### Source passage
——————

Chennai-based resto-bar, The Void re-launches with a fully stocked bar and a new menu

Besides signature cocktails, the menu at The Void in Anna Nagar, offers a strong focus on South Indian flavours, along with Asian, European, Indian fare and some subtle Mediterranean influences.
Dining at The Void resto-bar
Dining at The Void resto-bar

With great curiosity and a healthy appetite we headed to the latest watering hole in Anna Nagar, on a scorching afternoon, to sample their new menu. Run by brothers Varun Shreyas and Rohan Manjesh, The Void is a family owned business and was a busy kitchen during the pandemic. Finally having procured their liquor license recently, the restobar opened with a thumping party with interesting short eats, cocktails and lots of pizza, last Sunday. As we chatted about the delicious watermelon salad dotted with sesame and the popular butter chicken tarts that were enjoyed at the launch party, Kochi-based consultant chef Mohamed Siddiq walked us through the new menu at the 150-seater restobar. “Our menu is global in nature. Though we have redesigned the menu with a strong focus on South Indian flavours, you can also expect Asian, European, Indian fare along with some subtle Mediterranean influences,” says the chef.

Karaikudi Seekh Kebabs at The Void
Karaikudi Seekh Kebabs at The Void

We gave a sigh of relief when we saw that the first dish to reach our table was a warm and creamy Butternut Squash So u p. “Yes, we h ave retained some of the favourites from the old menu,” says Siddiq, which was great news for us as we were indeed rooting for this broth! We were served an interesting platter of sushi next with prawn tempura stuffed in rolls of rice for the non-vegetarians and crunchy vegetable-stuffed maki for the others. After an extra smear of wasabi we reach for a soothing Pina Colada to calm our palate. Light and summery, the classic cocktail is a perfect brunch drink. The next dish might be challenging for some but delightful for us — as we are fans of liver pâté. The chicken liver pâté is creamy and strong flavoured and is perfectly paired as a spread for crunchy toasties. The next one is less adventurous but equally satisfying — the Karaikudi Seekh Kebabs are tasty with an added punch of pepper.

——————

### Aim of the exercise
Reproduce verbatim the part of the restaurant article that opens with the words containing "Chennai-based resto-bar, The" and closes with "subtle Mediterranean influences.". The material that follows this article is not required for the work here.

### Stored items
——————

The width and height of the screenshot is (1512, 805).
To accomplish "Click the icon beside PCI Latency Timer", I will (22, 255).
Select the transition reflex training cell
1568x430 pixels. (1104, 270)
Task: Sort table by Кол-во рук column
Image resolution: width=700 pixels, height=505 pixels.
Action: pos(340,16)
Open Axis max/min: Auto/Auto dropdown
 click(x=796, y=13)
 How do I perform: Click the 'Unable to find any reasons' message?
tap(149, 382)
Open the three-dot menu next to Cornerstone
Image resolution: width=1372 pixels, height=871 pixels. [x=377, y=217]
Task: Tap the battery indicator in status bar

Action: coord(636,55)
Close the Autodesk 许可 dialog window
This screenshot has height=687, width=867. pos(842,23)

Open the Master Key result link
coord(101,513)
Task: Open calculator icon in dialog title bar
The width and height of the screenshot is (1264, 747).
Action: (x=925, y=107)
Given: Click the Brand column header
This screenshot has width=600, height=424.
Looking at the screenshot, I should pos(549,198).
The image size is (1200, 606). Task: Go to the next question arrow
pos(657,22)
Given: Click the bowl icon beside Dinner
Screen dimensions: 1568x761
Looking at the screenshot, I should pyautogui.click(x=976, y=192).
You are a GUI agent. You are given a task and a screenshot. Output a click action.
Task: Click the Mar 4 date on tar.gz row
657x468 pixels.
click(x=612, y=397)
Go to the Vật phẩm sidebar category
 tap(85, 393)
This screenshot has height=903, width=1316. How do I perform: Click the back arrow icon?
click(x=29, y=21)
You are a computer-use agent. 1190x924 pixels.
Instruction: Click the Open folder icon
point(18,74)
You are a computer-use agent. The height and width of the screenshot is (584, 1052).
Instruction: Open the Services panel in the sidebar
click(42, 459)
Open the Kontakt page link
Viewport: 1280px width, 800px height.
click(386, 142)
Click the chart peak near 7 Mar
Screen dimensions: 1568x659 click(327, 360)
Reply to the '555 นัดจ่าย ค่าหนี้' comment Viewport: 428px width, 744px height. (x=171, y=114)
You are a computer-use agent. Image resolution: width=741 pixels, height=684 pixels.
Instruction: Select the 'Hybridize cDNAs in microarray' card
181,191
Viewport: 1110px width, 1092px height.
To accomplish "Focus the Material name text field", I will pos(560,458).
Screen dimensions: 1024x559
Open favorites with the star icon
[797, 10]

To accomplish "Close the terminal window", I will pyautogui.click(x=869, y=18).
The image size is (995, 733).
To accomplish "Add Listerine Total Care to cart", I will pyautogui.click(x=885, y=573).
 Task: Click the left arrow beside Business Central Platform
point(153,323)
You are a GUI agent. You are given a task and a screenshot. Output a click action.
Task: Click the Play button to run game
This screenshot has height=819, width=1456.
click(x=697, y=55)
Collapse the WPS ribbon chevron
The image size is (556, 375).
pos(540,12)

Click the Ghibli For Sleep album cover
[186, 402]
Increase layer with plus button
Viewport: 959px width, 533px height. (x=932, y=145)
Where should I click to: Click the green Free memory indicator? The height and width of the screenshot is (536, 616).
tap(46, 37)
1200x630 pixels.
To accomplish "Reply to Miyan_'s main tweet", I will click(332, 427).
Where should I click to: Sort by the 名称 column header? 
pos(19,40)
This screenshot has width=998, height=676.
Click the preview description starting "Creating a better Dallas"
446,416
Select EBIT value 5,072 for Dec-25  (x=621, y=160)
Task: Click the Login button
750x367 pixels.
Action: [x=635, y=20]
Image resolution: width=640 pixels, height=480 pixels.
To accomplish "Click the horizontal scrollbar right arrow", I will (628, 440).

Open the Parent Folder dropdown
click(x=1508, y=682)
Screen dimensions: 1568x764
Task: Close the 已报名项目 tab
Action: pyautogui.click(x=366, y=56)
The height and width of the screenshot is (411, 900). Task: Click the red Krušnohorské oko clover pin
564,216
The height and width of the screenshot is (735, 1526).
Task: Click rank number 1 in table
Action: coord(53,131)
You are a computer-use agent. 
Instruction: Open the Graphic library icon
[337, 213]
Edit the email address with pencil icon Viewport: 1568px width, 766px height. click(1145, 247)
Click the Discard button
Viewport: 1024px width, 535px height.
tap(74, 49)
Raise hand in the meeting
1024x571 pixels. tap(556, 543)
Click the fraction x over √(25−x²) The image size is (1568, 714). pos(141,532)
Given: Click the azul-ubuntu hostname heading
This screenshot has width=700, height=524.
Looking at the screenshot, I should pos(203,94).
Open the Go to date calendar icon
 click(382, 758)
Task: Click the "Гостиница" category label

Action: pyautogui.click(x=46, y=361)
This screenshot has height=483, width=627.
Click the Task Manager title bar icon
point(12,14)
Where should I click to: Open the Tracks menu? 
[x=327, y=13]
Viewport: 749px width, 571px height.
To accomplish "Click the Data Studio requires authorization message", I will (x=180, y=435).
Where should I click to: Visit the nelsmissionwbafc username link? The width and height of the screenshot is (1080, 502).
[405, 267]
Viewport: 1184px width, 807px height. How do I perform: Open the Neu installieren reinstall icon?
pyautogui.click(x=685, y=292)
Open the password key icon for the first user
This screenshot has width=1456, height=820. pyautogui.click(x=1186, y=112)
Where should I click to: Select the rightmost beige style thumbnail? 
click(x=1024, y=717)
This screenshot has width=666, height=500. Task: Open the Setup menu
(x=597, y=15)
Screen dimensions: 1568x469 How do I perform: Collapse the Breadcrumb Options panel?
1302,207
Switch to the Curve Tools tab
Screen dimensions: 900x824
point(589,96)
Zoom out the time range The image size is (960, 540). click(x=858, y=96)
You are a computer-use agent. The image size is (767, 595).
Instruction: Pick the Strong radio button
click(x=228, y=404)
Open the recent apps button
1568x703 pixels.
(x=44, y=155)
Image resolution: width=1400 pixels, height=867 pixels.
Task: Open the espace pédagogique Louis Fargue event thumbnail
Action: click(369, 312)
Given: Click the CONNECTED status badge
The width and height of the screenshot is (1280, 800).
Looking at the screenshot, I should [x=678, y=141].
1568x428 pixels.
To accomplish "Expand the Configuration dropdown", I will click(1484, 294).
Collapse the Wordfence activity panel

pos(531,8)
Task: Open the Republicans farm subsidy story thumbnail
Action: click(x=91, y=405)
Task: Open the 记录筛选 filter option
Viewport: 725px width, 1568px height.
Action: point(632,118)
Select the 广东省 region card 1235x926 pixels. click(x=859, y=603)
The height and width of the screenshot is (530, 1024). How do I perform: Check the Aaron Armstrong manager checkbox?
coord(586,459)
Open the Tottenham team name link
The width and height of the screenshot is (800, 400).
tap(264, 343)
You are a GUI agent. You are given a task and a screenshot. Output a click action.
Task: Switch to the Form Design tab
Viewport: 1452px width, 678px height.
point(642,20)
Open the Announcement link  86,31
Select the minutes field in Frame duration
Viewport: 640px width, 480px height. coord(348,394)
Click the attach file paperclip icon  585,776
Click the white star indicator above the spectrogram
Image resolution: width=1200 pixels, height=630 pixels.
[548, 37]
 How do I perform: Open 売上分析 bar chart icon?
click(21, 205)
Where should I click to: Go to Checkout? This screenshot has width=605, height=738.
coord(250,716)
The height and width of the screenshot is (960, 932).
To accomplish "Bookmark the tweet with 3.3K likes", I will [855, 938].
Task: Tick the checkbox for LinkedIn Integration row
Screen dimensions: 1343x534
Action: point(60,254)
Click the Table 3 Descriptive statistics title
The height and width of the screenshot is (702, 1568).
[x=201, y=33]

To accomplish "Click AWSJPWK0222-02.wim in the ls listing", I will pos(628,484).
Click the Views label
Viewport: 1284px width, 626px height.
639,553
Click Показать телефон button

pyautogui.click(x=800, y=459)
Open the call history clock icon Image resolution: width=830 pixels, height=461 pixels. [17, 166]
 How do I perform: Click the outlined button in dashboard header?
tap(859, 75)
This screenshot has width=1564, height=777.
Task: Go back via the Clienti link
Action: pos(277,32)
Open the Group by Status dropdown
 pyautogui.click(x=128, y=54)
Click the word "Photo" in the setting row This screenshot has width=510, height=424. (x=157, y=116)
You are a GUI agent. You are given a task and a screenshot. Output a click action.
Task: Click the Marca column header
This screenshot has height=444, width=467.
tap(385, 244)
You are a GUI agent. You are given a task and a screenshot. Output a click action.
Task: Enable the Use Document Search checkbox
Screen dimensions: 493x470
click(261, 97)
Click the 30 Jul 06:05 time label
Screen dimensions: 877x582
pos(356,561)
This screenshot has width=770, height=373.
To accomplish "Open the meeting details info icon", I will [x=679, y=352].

——————

### Answer area
Chennai-based resto-bar, The Void re-launches with a fully stocked bar and a new menu

Besides signature cocktails, the menu at The Void in Anna Nagar, offers a strong focus on South Indian flavours, along with Asian, European, Indian fare and some subtle Mediterranean influences.